What Hurts the Most
Sometimes difficult moments sneak up on you as a Duchenne parent. Conversations you didn’t expect to have so soon, moments that knock the wind out of you with their presence, and events that just feel like a punch to the stomach. The sudden loss of an ability that seemed so far in the future shows up without warning and takes your breath away. My husband and I refer to these moments as “gut punches.”
Our first gut punch came with the diagnosis. All of our hopes and dreams for both of our sons’ futures changed so drastically in a second. We went from ordinary parents to Duchenne parents overnight. It’s impossible to explain the emotional pain we were feeling during that time in our lives. There are simply no words to describe how it feels. However, in time, we learned to accept our new lives and create new hopes for the future.
I naively thought that the diagnosis would be the part that hurt the most. I thought that once we accepted our new lives, we would be able to handle everything ahead with courage. Sometimes we do, but other times, small things sneak up on us and make us realize that those gut punches will always come our way. Sometimes they’ll be moments that bring anxiety or fear, and other times they may be major events that change everything.
I think that’s one of the hardest parts as a parent of children with a disease like Duchenne. Every time you adjust to a new change, something else happens, and you feel that same familiar jab in your stomach. You can read all day long about what to expect along the way, but until your son actually goes through those things, you truly have no idea what it feels like. I learned that recently when our son stopped walking.
We knew our oldest son would eventually lose his ability to walk, but not at ten-years-old. We knew his legs were getting weaker, but the pain I felt when he collapsed in my arms one morning, unable to walk, simply cannot be anticipated. You can’t prepare for grief like that. Thankfully our son overcame his grief quickly and accepted his new life graciously, but my husband and I struggled to overcome the grief we felt. The emotional pain of watching your child weaken is just too much to bear at times. Thankfully God carried us through the hard days.
The gut punches aren’t always huge events like the loss of an ability; sometimes, it’s a simple question. “Mom, can I be an FBI agent if I’m in a power chair?” “Mom, do you think they’ll EVER cure our muscle disorder?” Sometimes it even comes from the most innocent sources, like when our four-year-old daughter said, “I wish you could walk,” to her older brother.
The other day my son and husband were playing a hockey video game together. Our son scored a goal and smiled so big when his dad reached out a hand to him for a high-five. My heart broke when I saw how hard it was for him to lift his arm up and slap his dad’s hand. My husband’s eyes locked with mine as I held back tears.
Sometimes those same tough moments are somehow intertwined with joy too. Moments when your child blows you away with their bravery and perspective on life. How can you not be amazed when your son asks why God would give him a muscle disorder and then says, “Oh, probably because he knew we’d have such a great life.”

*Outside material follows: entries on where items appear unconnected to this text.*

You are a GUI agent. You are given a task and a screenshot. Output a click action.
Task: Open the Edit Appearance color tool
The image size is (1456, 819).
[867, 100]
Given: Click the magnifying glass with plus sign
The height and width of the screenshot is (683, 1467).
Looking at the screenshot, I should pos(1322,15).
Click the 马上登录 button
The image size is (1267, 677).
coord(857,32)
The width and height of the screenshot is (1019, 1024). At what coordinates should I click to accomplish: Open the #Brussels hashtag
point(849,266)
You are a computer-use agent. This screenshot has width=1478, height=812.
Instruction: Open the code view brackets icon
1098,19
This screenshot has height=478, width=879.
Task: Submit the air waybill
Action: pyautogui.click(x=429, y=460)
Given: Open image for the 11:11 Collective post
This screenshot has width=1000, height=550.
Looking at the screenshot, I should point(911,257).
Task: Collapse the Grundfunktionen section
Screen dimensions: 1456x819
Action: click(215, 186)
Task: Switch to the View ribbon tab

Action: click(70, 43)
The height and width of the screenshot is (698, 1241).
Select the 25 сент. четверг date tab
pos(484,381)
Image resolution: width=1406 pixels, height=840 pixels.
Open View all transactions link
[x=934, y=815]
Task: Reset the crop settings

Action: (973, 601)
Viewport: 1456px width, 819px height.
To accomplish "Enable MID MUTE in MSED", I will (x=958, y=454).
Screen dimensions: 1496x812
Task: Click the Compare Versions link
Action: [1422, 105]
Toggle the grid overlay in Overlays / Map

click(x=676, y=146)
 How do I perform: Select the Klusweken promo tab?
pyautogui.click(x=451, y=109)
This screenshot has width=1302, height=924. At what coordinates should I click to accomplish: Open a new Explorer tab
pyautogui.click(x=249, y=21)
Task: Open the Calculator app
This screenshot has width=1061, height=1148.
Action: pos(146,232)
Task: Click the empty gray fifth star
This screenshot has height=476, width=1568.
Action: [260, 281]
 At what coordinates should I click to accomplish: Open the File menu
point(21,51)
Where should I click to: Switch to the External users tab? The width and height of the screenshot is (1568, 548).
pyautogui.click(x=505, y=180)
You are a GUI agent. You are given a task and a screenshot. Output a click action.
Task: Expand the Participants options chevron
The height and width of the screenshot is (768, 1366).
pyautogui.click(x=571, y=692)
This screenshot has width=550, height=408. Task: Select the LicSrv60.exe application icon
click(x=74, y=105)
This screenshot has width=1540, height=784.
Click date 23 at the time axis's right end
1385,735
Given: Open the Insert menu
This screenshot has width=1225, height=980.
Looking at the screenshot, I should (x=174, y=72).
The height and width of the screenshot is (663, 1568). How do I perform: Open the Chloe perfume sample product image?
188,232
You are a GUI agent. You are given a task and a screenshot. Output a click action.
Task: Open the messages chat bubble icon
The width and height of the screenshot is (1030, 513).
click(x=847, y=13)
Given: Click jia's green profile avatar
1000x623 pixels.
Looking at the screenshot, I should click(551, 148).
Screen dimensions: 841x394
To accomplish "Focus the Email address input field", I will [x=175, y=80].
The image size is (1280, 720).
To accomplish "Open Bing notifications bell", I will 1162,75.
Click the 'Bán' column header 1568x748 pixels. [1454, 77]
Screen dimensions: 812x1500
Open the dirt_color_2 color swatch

There are gut punches constantly on the Duchenne journey, but there are also so many incredible moments. Moments that are honestly so much more special because of the hard times. The pain somehow works like a lens that allows you to see life differently. It’s like a telescope that only some of us get to possess. The rest of the world sees things one way causing them to take so much for granted, but we’ve been given the gift of perspective through this disease.
Beauty is everywhere when you see from such a significant viewpoint. Kindness is more apparent. Hugs are sweeter, laughter is louder, and the smiles on your childrens’ faces bring more joy than ever before. Suddenly it becomes clear that life is meant to be lived with intention and gratitude, even in the midst of the most painful of circumstances.
I think what truly hurts the most is not those gut punches that Duchenne brings your way, it’s actually the fear of their absence. Time becomes so precious that you crave any moment with your child, even a difficult one. Every day ticks by so quickly, forcing your mind to rush ahead into an uncertain future.
It’s so important to learn to control where your thoughts drift off to. You have to try to take those thoughts captive when they come. I’ve realized that instead of focusing on what hurts the most, I can focus on what I love the most. I love so many things about my life, but what I love the most is who I get to share it with.